Il decreto legislativo sul tabacco prevede, tra l’altro, il restyling dei pacchetti di sigarette, con nuove scritte e immagini choc. Tra queste, la foto di una donna in carrozzina, che suscita polemiche.
Espa: “Insulto verso le persone con disabilità: decisione strampalata e discriminatoria”

Il fumo fa male e, presto, occorrerà dirlo con più chiarezza:

sono in arrivo, in Italia, i nuovi pacchetti di sigarette che, sulla base della direttiva Ue sul tabacco e del relativo decreto legislativo del ministero della Salute, recheranno ammonimenti più “forti” ed espliciti sui rischi del tabacco, accompagnati da immagini molto dure, che in base al decreto dovranno occupare il 65% della superficie dell'incarto.
E se sulla crudezza delle immagini non mancheranno certamente le polemiche, ce n’è una, intanto, diffusa in bozza nei giorni scorsi, che sta già suscitando proteste: è la foto di una donna in carrozzina, con la scritta “Il fumo causa ictus e disabilità”. E’ indignato infatti Marco Espa, presidente dell’associazione Bambini cerebrolesi: “Mi piacerebbe capire chi è l’autore o l’autrice di questa ‘genialata’ intollerabilmente discriminatoria stigmatizzatrice, insultante vergognosa nei confronti delle persone con disabilità che dovrebbe essere stampata su tutti i pacchetti di sigarette per minacciare i fumatori. Cioè io per non farti fumare sigarette ti dico ‘guarda che diventi come questa persona con disabilità?’ E magari che i tuoi figli diventano nani? O individuiamo altre categorie di persone delle quali dobbiamo come minimo avere compatimento se non paura? Disabilità uguale malattia? Ecco cosa vuol dire prendere decisioni strampalate senza consultarci”.

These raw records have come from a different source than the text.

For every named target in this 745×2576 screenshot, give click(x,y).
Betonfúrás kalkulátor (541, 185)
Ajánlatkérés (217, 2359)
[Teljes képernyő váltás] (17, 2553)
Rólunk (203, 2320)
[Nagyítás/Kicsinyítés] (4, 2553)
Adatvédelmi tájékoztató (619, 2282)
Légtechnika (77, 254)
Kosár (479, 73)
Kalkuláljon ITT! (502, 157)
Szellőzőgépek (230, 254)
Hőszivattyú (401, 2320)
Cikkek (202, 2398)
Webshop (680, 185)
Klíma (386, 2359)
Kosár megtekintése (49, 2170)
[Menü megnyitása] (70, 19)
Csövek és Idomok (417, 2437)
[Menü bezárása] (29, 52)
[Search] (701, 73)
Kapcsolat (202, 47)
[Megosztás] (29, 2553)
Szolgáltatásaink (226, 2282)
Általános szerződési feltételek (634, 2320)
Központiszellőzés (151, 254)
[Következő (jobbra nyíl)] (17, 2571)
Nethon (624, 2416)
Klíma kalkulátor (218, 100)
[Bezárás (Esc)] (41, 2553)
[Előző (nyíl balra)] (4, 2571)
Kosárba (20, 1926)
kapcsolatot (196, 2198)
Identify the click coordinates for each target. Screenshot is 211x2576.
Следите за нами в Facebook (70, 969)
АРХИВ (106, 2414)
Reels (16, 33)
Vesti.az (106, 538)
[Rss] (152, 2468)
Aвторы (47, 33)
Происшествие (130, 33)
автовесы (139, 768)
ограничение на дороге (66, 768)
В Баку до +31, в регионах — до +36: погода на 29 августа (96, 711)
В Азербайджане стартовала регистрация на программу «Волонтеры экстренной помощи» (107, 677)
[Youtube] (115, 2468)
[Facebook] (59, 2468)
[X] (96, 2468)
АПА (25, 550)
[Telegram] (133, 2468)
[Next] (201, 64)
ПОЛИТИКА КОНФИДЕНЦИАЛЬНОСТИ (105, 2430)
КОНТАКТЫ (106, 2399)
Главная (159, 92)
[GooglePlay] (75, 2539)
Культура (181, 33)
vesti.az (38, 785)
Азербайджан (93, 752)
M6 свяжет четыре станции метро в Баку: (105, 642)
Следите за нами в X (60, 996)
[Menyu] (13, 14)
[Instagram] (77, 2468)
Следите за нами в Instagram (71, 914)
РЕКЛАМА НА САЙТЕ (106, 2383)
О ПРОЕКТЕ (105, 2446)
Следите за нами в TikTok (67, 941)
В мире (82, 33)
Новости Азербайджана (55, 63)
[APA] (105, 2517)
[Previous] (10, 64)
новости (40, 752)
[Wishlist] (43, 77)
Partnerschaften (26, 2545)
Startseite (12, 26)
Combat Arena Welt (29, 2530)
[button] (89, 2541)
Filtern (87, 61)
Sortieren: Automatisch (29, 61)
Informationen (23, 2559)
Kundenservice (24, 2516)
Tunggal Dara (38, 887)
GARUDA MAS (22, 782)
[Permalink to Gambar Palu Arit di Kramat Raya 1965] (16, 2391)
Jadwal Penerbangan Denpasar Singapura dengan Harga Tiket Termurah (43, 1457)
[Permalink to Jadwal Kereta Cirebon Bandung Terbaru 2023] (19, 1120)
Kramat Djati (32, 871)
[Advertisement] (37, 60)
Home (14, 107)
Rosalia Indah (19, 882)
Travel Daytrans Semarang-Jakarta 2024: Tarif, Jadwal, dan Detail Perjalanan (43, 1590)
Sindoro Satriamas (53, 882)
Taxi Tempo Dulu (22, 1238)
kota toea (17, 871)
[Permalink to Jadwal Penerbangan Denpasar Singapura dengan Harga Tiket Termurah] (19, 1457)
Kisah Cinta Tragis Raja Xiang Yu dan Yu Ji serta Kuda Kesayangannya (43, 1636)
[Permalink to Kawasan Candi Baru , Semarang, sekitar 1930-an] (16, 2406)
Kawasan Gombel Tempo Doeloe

Molto critico anche Jacopo Melio, classe ’92, studente disabile e autore dell’hashtag #Vorreiprendereiltreno e del relativo sito internet, che rilancia la questione sui social: “Fumare da male, ma usare immagini choc di disabili per dissuadere significa creare nuovi pregiudizi e barriere mentali”, commenta sulla pagine di #Vorreiprendereiltreno. Ed è “esterrefatta” Giovanna, che denuncia come !questo sia l’inizio di una strada pericolosissima, che porta inevitabilmente pregiudizio”. Una posizione, però, non condivisa da tutti: “Io ho avuto una trombosi a una gamba per colpa della pillola e del fumo, e sarei più che lieta di mettere la mia faccia su di un pacchetto di sigarette o sulla confezione della pillola! Ma smettiamola di scandalizzarsi per tutto”, replica Sara. Tanto più che “alcuni effetti del fumo possono davvero essere collegati alla disabilità, tra cui quella motoria appunto. In questo senso non è sbagliato collegare le due cose”, aggiunge. E Tullio Boi, disegnatore satirico, ha già dedicato al caso una delle sue vignette, perché “la disabilita’ non puo’ essere uno spauracchio – spiega – Dispiace che il pubblicitario non arrivi a capirlo. Probabilmente ha fumo negli occhi!”.